Intro
在尝试了FC,CNN等模型在 mnist 的练习后,使用 torchvision.models 的官方定义尝试运行 vgg16,resnet。
常见会出现以下错误:
RuntimeError
: Given groups=1, weight of size [64, 3, 3, 3], expected input[64, 1, 28, 28] to have 3 channels, but got 1 channels insteadRuntimeError
: Given input size: (512x1x1). Calculated output size: (512x0x0).
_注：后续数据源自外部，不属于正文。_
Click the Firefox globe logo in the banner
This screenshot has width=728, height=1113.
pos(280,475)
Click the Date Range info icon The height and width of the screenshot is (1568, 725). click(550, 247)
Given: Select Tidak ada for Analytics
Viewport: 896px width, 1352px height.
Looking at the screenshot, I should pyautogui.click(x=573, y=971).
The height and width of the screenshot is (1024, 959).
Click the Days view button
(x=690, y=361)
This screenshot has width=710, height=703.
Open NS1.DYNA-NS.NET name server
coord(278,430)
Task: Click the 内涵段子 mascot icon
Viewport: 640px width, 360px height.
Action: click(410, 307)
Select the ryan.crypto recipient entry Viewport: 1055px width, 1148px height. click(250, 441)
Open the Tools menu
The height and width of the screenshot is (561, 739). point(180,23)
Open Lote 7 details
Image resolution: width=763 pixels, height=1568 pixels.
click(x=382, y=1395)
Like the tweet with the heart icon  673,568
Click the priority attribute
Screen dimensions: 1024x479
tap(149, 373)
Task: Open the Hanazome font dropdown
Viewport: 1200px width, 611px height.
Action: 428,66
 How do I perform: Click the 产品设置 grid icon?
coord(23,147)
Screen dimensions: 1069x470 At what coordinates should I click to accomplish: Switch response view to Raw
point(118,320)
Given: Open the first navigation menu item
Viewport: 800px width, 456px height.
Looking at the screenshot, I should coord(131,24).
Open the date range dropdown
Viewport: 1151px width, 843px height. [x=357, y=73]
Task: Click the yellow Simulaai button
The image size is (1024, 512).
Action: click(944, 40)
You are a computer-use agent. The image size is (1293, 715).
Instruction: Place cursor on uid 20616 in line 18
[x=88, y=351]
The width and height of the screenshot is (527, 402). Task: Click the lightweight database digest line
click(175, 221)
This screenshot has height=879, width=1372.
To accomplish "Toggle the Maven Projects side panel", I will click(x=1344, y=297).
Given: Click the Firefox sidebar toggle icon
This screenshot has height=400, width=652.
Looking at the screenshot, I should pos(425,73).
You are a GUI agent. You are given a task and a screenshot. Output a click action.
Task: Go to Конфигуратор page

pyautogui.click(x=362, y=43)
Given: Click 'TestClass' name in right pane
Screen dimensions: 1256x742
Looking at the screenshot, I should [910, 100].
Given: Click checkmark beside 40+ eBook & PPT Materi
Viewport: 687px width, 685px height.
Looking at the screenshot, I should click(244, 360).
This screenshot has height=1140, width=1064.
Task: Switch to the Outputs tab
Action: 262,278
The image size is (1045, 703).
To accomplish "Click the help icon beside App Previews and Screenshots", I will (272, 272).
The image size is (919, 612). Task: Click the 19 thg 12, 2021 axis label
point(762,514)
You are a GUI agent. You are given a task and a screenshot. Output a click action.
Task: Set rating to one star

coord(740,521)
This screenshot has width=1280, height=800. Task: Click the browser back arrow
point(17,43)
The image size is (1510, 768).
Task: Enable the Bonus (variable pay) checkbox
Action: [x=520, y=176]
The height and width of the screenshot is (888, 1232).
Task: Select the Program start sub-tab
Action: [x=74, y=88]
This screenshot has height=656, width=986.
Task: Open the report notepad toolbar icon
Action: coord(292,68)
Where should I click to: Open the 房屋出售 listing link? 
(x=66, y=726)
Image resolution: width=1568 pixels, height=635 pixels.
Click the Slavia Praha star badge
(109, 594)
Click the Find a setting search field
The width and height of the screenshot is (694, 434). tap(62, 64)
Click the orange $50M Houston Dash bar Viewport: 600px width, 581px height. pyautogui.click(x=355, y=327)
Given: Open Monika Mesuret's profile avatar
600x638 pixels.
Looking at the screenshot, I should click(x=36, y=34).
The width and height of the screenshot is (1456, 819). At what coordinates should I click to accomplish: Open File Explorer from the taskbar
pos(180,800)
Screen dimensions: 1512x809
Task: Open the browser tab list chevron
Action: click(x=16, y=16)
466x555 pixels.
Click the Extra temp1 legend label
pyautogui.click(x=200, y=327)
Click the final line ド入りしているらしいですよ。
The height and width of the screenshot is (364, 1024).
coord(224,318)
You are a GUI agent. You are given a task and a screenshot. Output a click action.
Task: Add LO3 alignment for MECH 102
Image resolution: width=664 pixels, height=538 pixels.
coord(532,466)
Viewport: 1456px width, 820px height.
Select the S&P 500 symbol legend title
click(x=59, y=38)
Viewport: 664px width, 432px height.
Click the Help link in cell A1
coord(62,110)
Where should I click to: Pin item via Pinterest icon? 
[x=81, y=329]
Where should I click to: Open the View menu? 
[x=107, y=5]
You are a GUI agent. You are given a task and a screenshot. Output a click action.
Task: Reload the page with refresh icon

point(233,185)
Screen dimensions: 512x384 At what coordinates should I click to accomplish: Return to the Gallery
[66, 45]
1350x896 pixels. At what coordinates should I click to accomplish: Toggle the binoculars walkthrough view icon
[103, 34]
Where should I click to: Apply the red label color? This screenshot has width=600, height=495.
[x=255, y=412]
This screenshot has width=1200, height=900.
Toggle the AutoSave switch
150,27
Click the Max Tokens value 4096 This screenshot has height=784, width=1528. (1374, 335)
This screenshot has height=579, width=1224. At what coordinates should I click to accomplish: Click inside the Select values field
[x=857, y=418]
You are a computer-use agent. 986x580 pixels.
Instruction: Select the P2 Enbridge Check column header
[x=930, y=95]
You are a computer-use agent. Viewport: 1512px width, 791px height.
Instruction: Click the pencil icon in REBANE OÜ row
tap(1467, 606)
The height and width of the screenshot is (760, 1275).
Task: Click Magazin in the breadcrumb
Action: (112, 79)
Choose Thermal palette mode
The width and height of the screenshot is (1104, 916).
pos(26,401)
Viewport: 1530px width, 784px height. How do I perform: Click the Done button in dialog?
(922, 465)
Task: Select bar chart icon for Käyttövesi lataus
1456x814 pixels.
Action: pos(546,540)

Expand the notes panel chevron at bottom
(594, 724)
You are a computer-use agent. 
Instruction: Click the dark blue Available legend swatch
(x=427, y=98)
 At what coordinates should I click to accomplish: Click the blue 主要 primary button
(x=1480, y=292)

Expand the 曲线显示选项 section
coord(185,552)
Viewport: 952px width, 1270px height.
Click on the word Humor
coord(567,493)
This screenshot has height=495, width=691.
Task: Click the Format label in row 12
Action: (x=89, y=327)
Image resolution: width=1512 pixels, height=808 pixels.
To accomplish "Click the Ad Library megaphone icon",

Output size is too small
模型定义如下
# mnist cnn 不知道怎么写的,可以参考 https://github.com/wolanx/pii/blob/main/x10_ml/demo2-6_mnist/demo2-6.ipynb
dataset1 = torchvision.datasets.MNIST(root="./data", train=True, download=True, transform=transform)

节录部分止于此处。